__Exercise instructions__.
Lines with the string "computer" must each be copied from the listing.
==*==
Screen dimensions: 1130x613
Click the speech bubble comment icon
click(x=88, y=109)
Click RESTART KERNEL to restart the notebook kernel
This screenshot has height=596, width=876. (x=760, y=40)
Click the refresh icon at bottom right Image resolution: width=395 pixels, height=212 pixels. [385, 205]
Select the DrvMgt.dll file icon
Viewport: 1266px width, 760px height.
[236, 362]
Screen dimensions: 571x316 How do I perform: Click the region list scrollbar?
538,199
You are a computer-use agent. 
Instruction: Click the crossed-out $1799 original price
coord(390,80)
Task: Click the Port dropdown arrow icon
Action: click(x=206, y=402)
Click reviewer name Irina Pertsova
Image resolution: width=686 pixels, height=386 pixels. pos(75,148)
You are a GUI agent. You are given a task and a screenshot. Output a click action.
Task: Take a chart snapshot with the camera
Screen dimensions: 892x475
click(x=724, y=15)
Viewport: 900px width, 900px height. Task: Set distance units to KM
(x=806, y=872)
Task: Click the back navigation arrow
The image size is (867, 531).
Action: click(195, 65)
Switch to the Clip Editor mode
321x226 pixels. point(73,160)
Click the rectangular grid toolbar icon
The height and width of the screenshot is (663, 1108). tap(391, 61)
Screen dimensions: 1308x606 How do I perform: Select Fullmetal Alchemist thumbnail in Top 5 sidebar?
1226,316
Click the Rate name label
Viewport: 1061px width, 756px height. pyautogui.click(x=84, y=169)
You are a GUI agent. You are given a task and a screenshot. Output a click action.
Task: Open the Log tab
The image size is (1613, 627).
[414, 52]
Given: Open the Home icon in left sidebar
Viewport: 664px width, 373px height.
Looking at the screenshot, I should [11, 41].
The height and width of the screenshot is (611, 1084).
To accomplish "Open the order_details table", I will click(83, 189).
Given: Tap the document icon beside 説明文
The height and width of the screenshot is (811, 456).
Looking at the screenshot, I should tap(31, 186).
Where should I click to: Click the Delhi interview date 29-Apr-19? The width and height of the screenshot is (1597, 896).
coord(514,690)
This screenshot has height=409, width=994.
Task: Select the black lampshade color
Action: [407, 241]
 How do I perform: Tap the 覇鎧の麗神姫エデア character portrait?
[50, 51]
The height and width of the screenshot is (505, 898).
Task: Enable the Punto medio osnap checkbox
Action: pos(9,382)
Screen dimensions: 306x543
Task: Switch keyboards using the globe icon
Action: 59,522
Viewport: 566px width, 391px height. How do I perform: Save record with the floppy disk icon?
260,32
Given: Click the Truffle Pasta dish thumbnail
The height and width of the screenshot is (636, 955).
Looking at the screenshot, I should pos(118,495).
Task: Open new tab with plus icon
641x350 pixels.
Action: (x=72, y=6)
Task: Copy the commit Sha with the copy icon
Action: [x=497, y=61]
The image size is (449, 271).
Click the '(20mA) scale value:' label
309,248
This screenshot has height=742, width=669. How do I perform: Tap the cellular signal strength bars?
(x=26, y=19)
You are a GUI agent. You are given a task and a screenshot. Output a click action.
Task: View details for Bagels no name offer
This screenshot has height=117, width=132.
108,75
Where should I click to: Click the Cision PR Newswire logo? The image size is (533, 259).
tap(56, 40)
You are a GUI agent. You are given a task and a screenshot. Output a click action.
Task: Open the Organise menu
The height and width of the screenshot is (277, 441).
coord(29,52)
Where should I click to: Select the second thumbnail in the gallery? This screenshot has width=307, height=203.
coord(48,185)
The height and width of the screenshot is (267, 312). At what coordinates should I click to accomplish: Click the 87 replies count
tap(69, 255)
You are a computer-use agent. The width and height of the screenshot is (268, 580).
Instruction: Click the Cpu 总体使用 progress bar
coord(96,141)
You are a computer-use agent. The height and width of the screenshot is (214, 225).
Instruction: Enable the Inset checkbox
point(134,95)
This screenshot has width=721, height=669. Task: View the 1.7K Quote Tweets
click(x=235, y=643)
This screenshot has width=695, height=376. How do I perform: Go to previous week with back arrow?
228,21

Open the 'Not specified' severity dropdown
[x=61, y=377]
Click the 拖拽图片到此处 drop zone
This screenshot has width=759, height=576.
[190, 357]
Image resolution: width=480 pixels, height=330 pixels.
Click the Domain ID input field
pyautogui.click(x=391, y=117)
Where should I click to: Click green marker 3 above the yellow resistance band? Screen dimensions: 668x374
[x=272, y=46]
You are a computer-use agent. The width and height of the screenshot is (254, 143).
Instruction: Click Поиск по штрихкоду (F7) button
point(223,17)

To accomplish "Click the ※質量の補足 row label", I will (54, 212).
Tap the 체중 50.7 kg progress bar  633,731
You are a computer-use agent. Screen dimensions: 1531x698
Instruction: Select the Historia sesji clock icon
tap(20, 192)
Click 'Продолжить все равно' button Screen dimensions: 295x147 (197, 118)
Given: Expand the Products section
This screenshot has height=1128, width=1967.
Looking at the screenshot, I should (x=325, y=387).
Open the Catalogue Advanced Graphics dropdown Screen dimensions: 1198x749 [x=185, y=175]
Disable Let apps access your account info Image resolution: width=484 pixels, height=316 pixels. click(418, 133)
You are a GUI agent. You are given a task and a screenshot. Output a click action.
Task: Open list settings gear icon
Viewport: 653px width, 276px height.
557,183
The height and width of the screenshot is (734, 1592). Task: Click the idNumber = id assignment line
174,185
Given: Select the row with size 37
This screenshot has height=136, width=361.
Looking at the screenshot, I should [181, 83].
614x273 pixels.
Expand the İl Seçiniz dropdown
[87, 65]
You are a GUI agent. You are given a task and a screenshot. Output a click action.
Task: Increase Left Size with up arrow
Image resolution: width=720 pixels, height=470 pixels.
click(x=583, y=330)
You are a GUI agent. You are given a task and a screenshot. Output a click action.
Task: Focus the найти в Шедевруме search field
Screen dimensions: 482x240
==*==
__Exercise result__.
You are a computer-use agent. 
You are a computer-use agent. The width and height of the screenshot is (268, 580).
You are a computer-use agent. The height and width of the screenshot is (214, 225).
You are a computer-use agent. The width and height of the screenshot is (254, 143).
You are a computer-use agent. Screen dimensions: 1531x698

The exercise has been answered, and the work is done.